Exercise aim: Going line by line through the records below, write out everything starting with the line containing "Click the Save Template button" and going on through the line containing "Given: Open the Address Book icon in sidebar", exactly and inclusively. Pictures do not go in.
-- Dataset excerpts follows --
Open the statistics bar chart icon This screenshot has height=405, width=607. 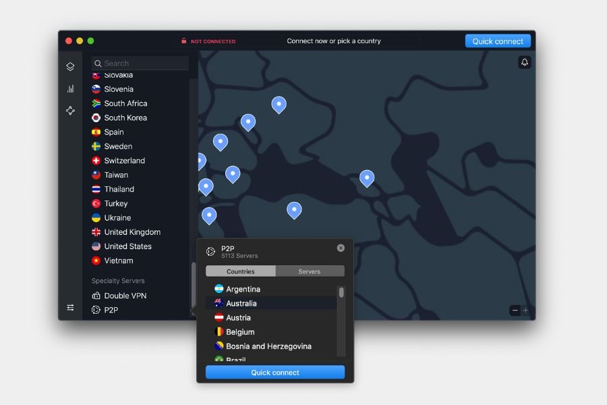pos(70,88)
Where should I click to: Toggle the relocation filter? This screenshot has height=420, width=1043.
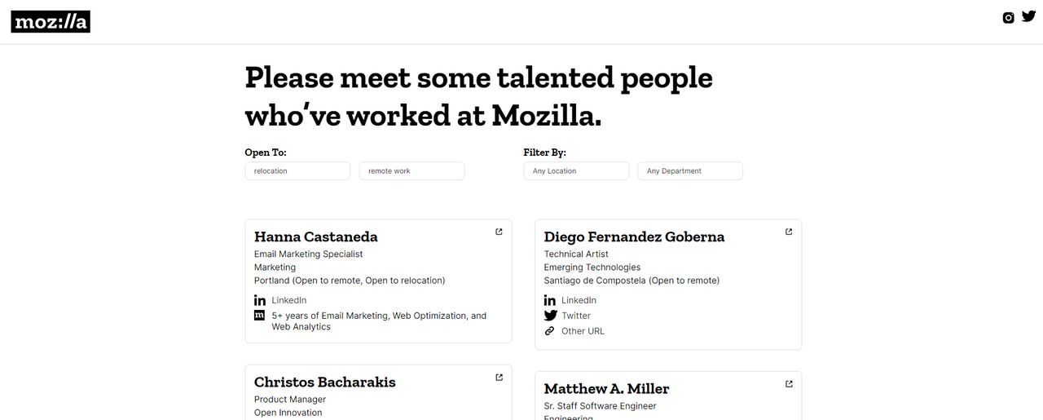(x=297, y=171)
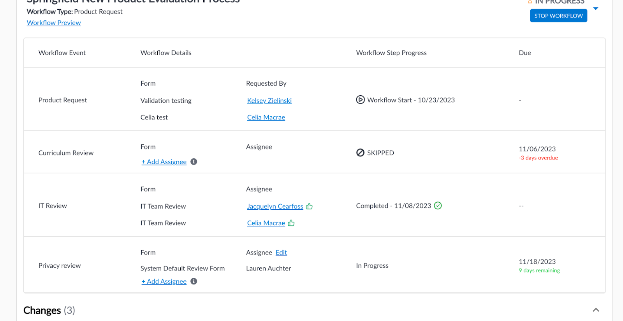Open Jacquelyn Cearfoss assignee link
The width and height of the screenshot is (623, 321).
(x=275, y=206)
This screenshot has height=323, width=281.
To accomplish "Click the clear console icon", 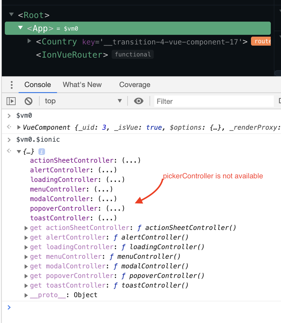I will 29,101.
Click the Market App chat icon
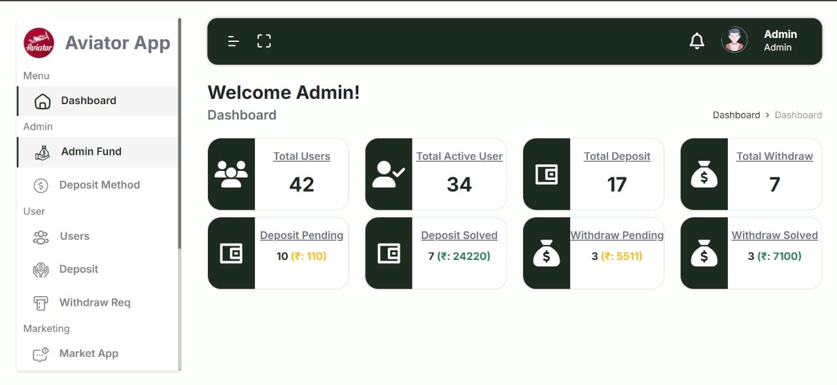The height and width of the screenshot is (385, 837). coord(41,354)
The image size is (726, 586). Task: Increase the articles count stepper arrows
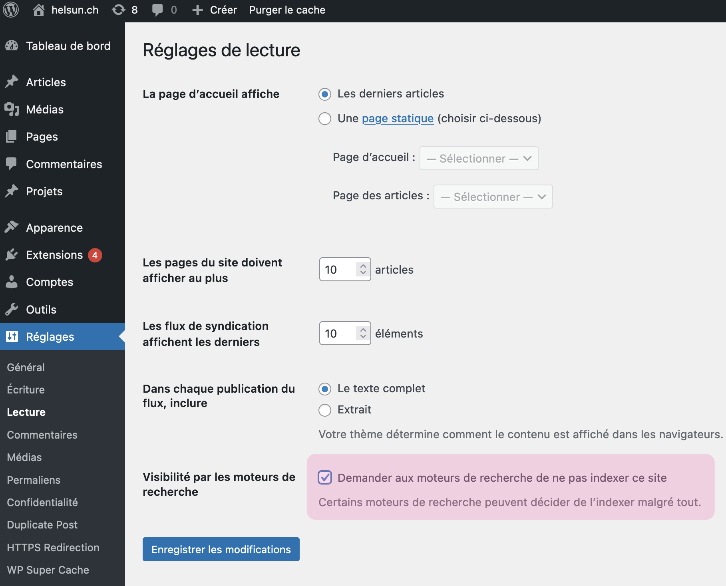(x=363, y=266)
-- Dataset excerpts concluded --
-- Dataset excerpts follows --
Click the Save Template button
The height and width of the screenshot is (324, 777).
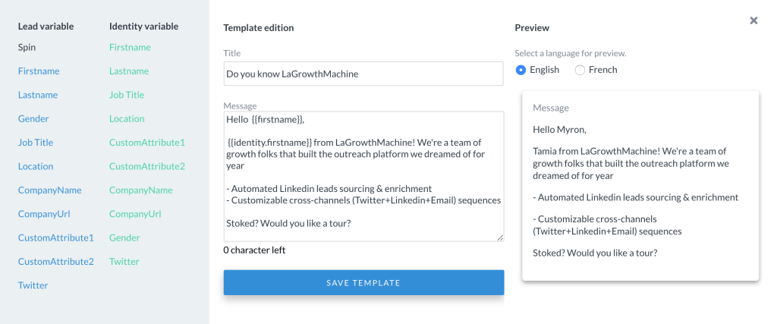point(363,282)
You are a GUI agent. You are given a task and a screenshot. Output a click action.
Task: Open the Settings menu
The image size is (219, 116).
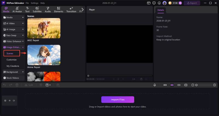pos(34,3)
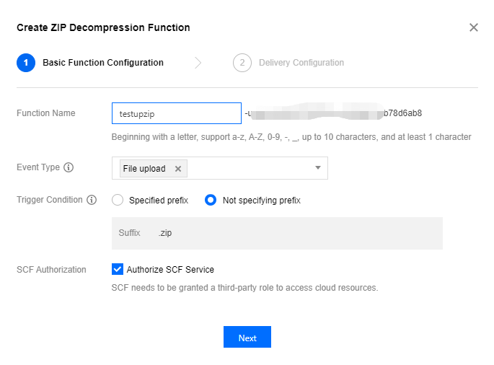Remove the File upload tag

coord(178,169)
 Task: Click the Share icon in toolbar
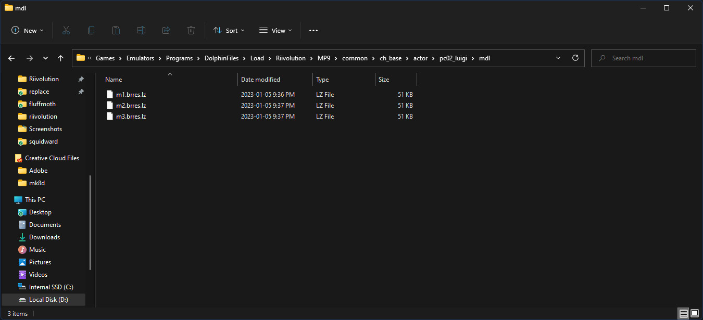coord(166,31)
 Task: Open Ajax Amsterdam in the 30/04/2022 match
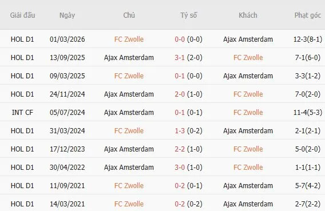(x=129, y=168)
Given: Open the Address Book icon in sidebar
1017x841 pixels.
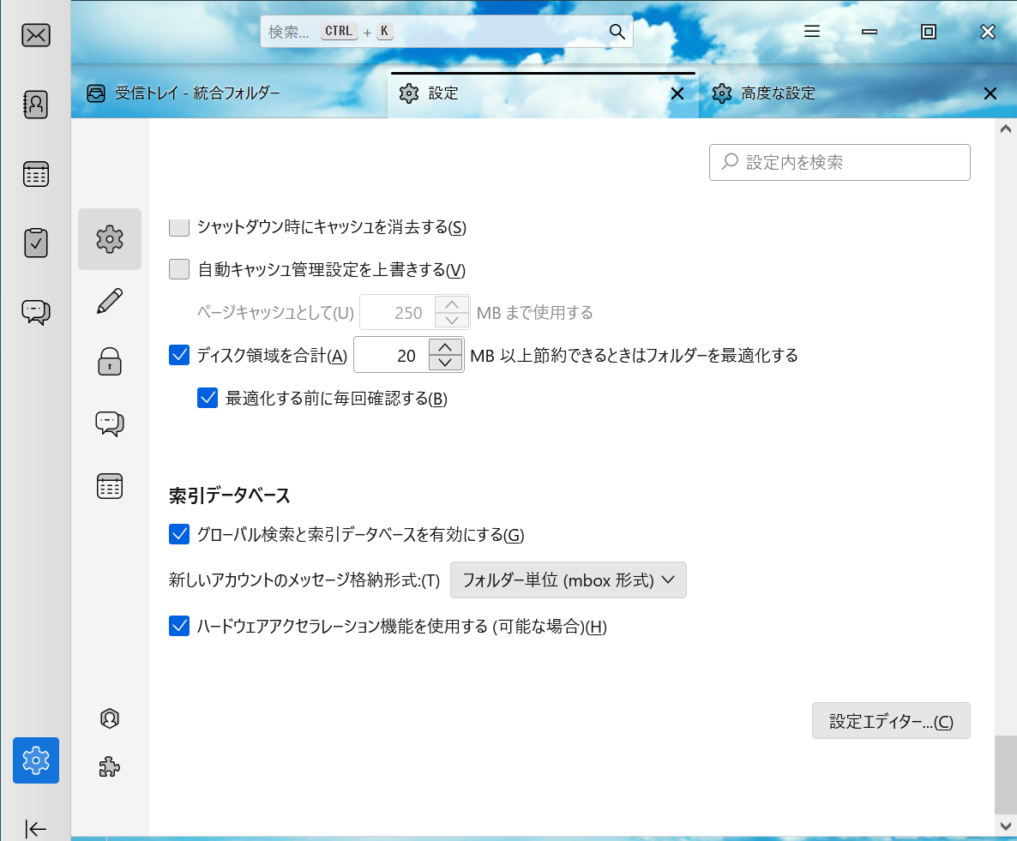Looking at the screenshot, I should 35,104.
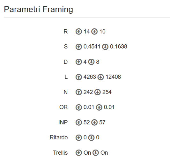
-- Dataset excerpts concluded --
-- Dataset excerpts follows --
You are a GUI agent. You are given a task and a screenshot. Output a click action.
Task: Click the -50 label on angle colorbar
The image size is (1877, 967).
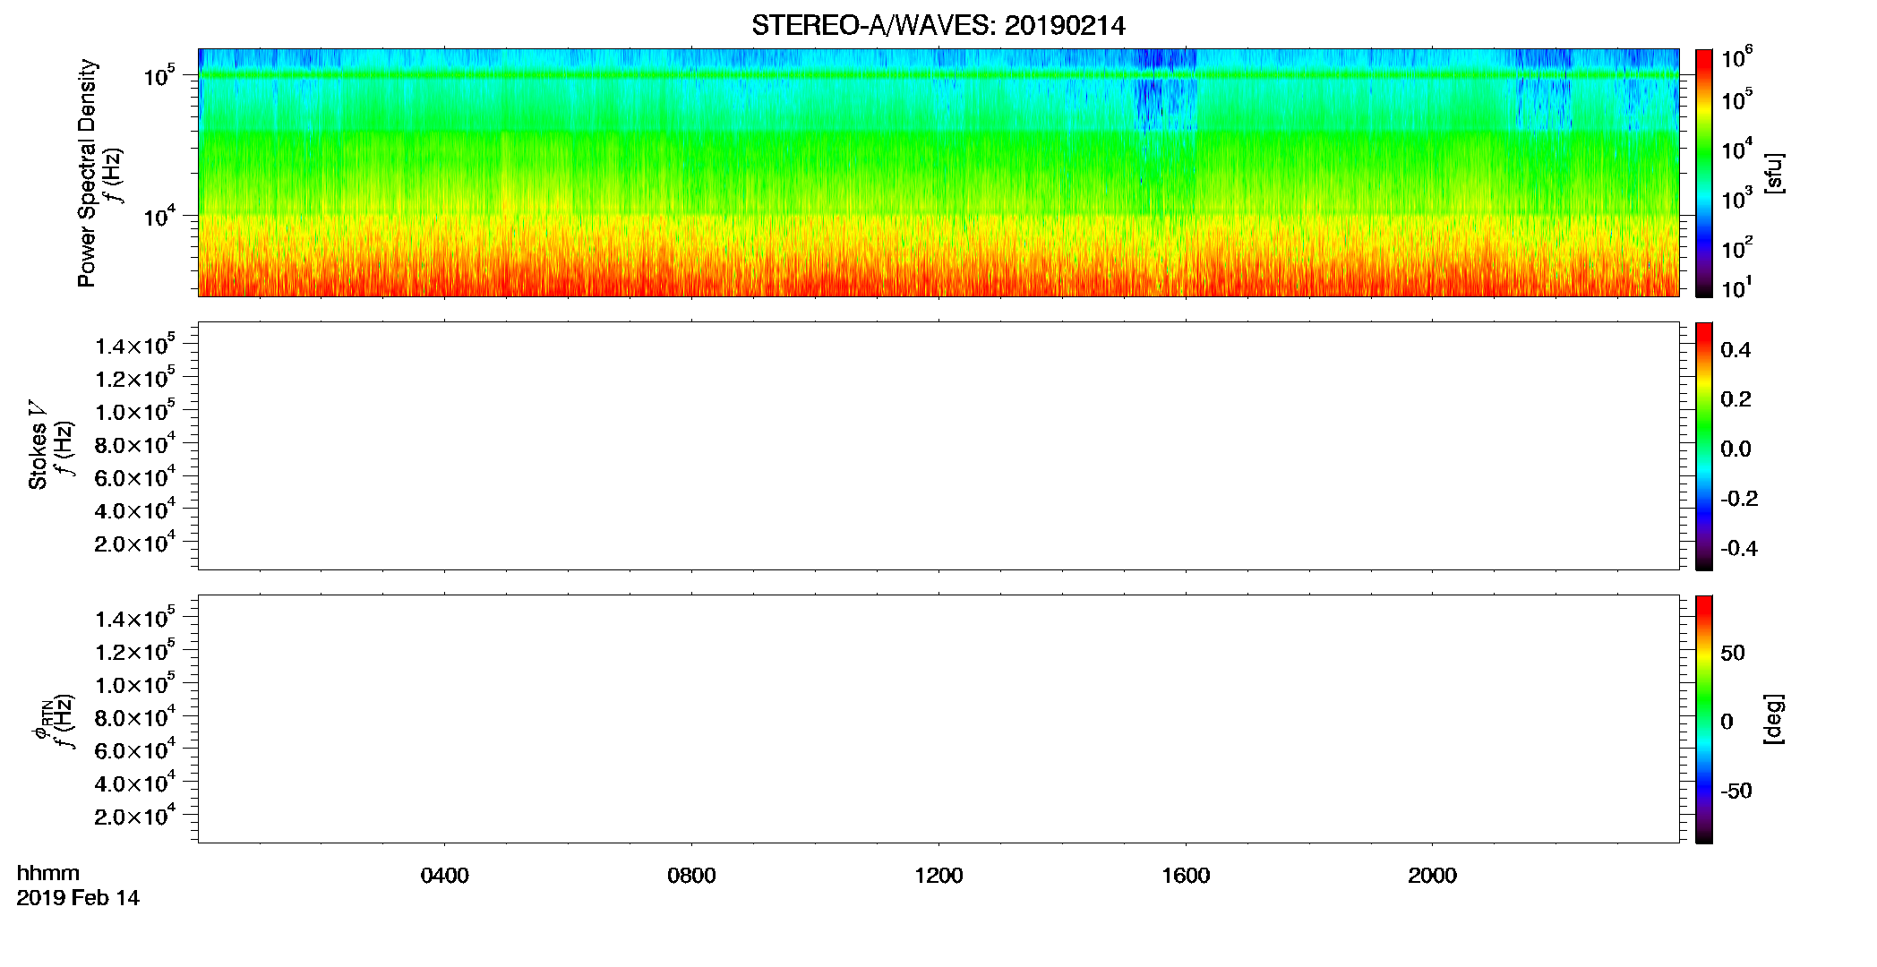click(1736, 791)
-- Dataset excerpts concluded --
Response to the task:
Click the Save Template button
The height and width of the screenshot is (324, 777).
point(363,282)
You are a GUI agent. You are given a task and a screenshot. Output a click action.
Task: Open the Settings menu
The image size is (219, 116).
pos(34,3)
Remove the File upload tag

coord(178,169)
 Task: Click the Share icon in toolbar
coord(166,31)
 Task: Open Ajax Amsterdam in the 30/04/2022 match
(x=129, y=168)
Given: Open the Address Book icon in sidebar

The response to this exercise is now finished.